(Element lookup records)
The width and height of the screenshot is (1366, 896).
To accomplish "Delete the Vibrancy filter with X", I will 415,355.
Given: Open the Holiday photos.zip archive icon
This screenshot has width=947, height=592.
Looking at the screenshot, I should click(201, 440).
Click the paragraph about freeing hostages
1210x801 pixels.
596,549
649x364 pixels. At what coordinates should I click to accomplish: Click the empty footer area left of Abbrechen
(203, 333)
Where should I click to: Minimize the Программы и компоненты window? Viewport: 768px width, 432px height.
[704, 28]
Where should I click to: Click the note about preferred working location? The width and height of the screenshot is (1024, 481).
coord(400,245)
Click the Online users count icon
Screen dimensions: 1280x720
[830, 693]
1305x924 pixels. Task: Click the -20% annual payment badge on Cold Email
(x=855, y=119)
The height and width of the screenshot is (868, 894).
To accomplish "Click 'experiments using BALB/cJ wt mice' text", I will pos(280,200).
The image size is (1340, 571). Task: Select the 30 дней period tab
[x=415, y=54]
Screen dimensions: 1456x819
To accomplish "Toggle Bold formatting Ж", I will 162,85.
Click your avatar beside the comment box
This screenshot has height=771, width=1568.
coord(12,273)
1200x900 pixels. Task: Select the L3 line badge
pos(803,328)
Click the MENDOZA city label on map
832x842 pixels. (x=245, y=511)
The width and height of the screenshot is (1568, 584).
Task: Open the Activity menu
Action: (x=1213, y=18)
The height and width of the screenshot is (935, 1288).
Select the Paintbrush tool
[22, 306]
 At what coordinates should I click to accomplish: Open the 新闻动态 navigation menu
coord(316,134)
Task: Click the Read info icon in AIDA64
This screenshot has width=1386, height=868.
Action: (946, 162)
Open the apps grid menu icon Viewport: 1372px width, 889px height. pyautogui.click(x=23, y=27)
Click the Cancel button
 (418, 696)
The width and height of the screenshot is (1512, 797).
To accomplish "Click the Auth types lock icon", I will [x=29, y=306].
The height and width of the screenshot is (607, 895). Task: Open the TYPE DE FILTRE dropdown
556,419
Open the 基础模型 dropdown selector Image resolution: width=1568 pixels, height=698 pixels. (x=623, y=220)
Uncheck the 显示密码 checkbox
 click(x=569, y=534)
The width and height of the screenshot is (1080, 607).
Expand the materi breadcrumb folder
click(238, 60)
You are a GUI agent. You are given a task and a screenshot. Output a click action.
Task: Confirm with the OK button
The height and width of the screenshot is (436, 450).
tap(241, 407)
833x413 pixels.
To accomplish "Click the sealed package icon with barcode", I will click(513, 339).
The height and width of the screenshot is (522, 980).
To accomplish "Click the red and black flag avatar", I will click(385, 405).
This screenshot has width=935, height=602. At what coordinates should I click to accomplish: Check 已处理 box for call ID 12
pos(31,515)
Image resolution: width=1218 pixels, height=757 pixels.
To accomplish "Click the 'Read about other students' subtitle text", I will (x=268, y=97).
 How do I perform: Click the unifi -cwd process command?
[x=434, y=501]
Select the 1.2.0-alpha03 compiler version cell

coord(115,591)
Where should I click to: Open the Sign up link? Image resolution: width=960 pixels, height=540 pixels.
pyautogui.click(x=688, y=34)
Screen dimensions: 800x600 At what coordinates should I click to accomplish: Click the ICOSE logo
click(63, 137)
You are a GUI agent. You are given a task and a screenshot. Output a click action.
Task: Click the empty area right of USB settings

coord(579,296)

Task » Express each line of the data above as a JSON list of strings, with one string per line and blank lines omitted.

Result of the task »
[
  "The width and height of the screenshot is (1366, 896).",
  "To accomplish \"Delete the Vibrancy filter with X\", I will 415,355.",
  "Given: Open the Holiday photos.zip archive icon",
  "This screenshot has width=947, height=592.",
  "Looking at the screenshot, I should click(201, 440).",
  "Click the paragraph about freeing hostages",
  "1210x801 pixels.",
  "596,549",
  "649x364 pixels. At what coordinates should I click to accomplish: Click the empty footer area left of Abbrechen",
  "(203, 333)",
  "Where should I click to: Minimize the Программы и компоненты window? Viewport: 768px width, 432px height.",
  "[704, 28]",
  "Where should I click to: Click the note about preferred working location? The width and height of the screenshot is (1024, 481).",
  "coord(400,245)",
  "Click the Online users count icon",
  "Screen dimensions: 1280x720",
  "[830, 693]",
  "1305x924 pixels. Task: Click the -20% annual payment badge on Cold Email",
  "(x=855, y=119)",
  "The height and width of the screenshot is (868, 894).",
  "To accomplish \"Click 'experiments using BALB/cJ wt mice' text\", I will pos(280,200).",
  "The image size is (1340, 571). Task: Select the 30 дней period tab",
  "[x=415, y=54]",
  "Screen dimensions: 1456x819",
  "To accomplish \"Toggle Bold formatting Ж\", I will 162,85.",
  "Click your avatar beside the comment box",
  "This screenshot has height=771, width=1568.",
  "coord(12,273)",
  "1200x900 pixels. Task: Select the L3 line badge",
  "pos(803,328)",
  "Click the MENDOZA city label on map",
  "832x842 pixels. (x=245, y=511)",
  "The width and height of the screenshot is (1568, 584).",
  "Task: Open the Activity menu",
  "Action: (x=1213, y=18)",
  "The height and width of the screenshot is (935, 1288).",
  "Select the Paintbrush tool",
  "[22, 306]",
  " At what coordinates should I click to accomplish: Open the 新闻动态 navigation menu",
  "coord(316,134)",
  "Task: Click the Read info icon in AIDA64",
  "This screenshot has width=1386, height=868.",
  "Action: (946, 162)",
  "Open the apps grid menu icon Viewport: 1372px width, 889px height. pyautogui.click(x=23, y=27)",
  "Click the Cancel button",
  " (418, 696)",
  "The width and height of the screenshot is (1512, 797).",
  "To accomplish \"Click the Auth types lock icon\", I will [x=29, y=306].",
  "The height and width of the screenshot is (607, 895). Task: Open the TYPE DE FILTRE dropdown",
  "556,419",
  "Open the 基础模型 dropdown selector Image resolution: width=1568 pixels, height=698 pixels. (x=623, y=220)",
  "Uncheck the 显示密码 checkbox",
  " click(x=569, y=534)",
  "The width and height of the screenshot is (1080, 607).",
  "Expand the materi breadcrumb folder",
  "click(238, 60)",
  "You are a GUI agent. You are given a task and a screenshot. Output a click action.",
  "Task: Confirm with the OK button",
  "The height and width of the screenshot is (436, 450).",
  "tap(241, 407)",
  "833x413 pixels.",
  "To accomplish \"Click the sealed package icon with barcode\", I will click(513, 339).",
  "The height and width of the screenshot is (522, 980).",
  "To accomplish \"Click the red and black flag avatar\", I will click(385, 405).",
  "This screenshot has width=935, height=602. At what coordinates should I click to accomplish: Check 已处理 box for call ID 12",
  "pos(31,515)",
  "Image resolution: width=1218 pixels, height=757 pixels.",
  "To accomplish \"Click the 'Read about other students' subtitle text\", I will (x=268, y=97).",
  " How do I perform: Click the unifi -cwd process command?",
  "[x=434, y=501]",
  "Select the 1.2.0-alpha03 compiler version cell",
  "coord(115,591)",
  "Where should I click to: Open the Sign up link? Image resolution: width=960 pixels, height=540 pixels.",
  "pyautogui.click(x=688, y=34)",
  "Screen dimensions: 800x600 At what coordinates should I click to accomplish: Click the ICOSE logo",
  "click(63, 137)",
  "You are a GUI agent. You are given a task and a screenshot. Output a click action.",
  "Task: Click the empty area right of USB settings",
  "coord(579,296)"
]